→ **Task instructions**: Decide whether each statement agrees with the passage below about support after a cancer diagnosis: (a) the passage advises handling the diagnosis alone; (b) the writer saw a therapist after being diagnosed; (c) the writer says people's reactions to the news can be predicted. For each, answer yes or no and quote the deciding words of the passage.

→ **Reading passage**:
□ □ □ □ □

Need for Support. It's not necessary...or advisable...to try to handle this alone. You will benefit greatly from a solid and available support system—family, friends, survivors, faith community and even professional counseling. It's probably best to avoid those who cannot or will not give you positive encouragement. When I was diagnosed, I went to a therapist to help me sort through my emotions. Later, my partner and I went together to work on ways to communicate our needs and feelings during my recovery. Most cities have wonderful cancer support groups, and there are online sites for survivors and those living with the same cancer you have.
Varied Responses. It’s up to you when and who (of IF) you tell others about your diagnosis, but I’ve found that I can never predict how they will respond. I’ve had people minimize it (“Stop worrying, that’s so treatable.”), dismiss it (“No you don’t, in Jesus’ name you are healed!”), freak me out ("My father died of that."), use it as a weapon against me (“God is chastising you because of your sinful lifestyle.”) or say nothing at all. You will know from how they take the news whether you can add them to your support system.

□ □ □ □ □

→ **Given material**:
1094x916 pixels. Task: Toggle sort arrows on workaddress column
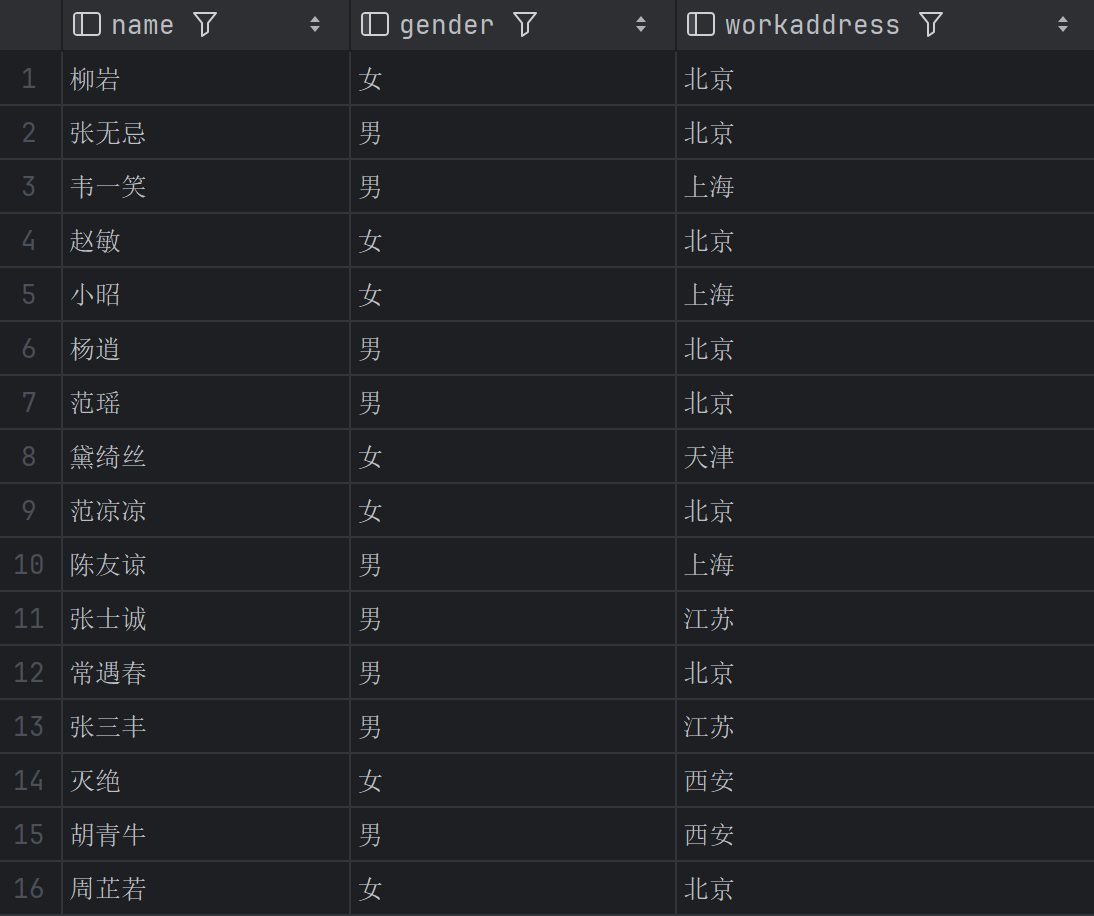pyautogui.click(x=1063, y=25)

□ □ □ □ □

→ **Output for this exercise**:
(a) No: "It's not necessary...or advisable...to try to handle this alone."
(b) Yes: "When I was diagnosed, I went to a therapist to help me sort through my emotions."
(c) No: "I can never predict how they will respond."